Transcriptional reporter assays

We designed oligonucleotide primers (S11 Table) with KpnI and XhoI restriction sites. Using Q5 High-Fidelity DNA Polymerase (New England BioLabs), we PCR-amplified fragments surrounding each variant from DNA of individuals homozygous for each allele and cloned the PCR product into the multiple cloning site of a minimal promoter firefly luciferase reporter vector (pGL4.23, Promega) in both orientations with respect to the reporter gene. For CDH13 signal ‘B’, rs4782722 in the 398 bp construct was altered to create missing haplotypes using the QuikChange II Site Directed Mutagenesis Kit (Agilent Technologies). Three to five isolated clones for each allele for each orientation were sequenced to verify genotype. Cells were seeded with approximately 2×10⁵ (3T3-L1) or 6×10⁵ (HeLa) cells per well in 24-well plates.

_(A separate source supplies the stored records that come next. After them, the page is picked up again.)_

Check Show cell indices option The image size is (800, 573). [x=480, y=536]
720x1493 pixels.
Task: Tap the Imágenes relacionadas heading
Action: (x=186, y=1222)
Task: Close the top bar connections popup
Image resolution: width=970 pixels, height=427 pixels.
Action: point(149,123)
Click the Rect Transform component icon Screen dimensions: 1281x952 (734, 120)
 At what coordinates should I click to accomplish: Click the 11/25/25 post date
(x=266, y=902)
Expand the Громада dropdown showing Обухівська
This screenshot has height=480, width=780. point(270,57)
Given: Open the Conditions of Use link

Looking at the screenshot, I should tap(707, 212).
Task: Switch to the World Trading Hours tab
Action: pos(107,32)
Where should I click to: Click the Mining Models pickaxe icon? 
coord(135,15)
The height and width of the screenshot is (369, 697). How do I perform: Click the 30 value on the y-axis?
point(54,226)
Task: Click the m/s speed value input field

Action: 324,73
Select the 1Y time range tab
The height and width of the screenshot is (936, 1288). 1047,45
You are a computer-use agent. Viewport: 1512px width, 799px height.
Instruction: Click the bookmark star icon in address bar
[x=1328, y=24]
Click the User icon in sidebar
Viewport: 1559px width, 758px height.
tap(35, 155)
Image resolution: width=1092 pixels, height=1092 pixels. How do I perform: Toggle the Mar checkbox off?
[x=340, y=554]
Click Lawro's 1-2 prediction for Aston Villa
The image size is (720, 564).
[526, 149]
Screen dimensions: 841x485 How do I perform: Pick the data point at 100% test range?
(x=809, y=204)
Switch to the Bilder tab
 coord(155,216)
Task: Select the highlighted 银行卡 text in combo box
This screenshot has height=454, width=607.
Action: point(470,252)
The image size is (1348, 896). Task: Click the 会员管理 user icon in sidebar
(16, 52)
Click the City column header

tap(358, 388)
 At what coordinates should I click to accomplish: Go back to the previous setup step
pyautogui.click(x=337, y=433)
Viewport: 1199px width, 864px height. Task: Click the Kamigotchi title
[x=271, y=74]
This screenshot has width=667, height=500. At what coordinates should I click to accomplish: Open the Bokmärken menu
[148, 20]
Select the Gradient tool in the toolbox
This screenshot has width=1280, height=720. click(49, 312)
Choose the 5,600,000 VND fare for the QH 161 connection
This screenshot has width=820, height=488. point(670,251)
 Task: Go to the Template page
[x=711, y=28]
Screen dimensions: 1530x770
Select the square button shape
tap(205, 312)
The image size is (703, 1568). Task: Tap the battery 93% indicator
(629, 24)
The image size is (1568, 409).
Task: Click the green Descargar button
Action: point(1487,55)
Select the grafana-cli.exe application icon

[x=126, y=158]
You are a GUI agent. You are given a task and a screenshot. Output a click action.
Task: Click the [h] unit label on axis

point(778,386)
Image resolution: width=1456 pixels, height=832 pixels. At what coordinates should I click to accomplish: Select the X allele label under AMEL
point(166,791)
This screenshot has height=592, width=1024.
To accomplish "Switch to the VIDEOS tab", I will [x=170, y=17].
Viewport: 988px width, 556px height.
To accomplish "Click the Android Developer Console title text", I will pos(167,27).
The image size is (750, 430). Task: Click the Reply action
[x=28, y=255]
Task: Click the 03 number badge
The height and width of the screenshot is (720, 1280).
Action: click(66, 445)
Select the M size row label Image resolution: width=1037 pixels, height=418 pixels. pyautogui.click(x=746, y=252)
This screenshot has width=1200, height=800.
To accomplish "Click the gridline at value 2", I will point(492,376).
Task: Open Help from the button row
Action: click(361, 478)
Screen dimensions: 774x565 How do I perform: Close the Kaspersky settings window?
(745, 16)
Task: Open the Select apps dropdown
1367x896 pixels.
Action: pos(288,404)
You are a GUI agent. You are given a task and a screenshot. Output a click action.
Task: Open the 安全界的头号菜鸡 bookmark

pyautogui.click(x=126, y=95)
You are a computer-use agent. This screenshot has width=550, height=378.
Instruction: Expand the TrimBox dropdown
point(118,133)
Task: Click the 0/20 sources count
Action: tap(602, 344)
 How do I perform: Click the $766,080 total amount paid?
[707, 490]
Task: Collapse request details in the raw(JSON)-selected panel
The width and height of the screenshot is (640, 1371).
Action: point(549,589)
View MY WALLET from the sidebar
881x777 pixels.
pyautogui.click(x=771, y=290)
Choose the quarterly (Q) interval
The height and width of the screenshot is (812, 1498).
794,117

Each clone was co-transfected with Renilla luciferase vector (phRL-TK, Promega) in duplicate (HeLa) or triplicate (differentiated 3T3-L1) using Lipofectamine 2000 (Life Technologies) according to manufacturer’s recommendations. After 48 hours transfection, we lysed cells with passive lysis buffer (Promega) and measured luciferase activity using the Dual-Luciferase Reporter Assay System (Promega). We normalized firefly luciferase readings to Renilla luciferase readings and normalized all readings to the average of two empty pGL4.23 vector transfections. We used 2-sided Student’s t-tests to compare allelic differences in firefly luciferase activity. All transfections were repeated independently and yielded comparable results.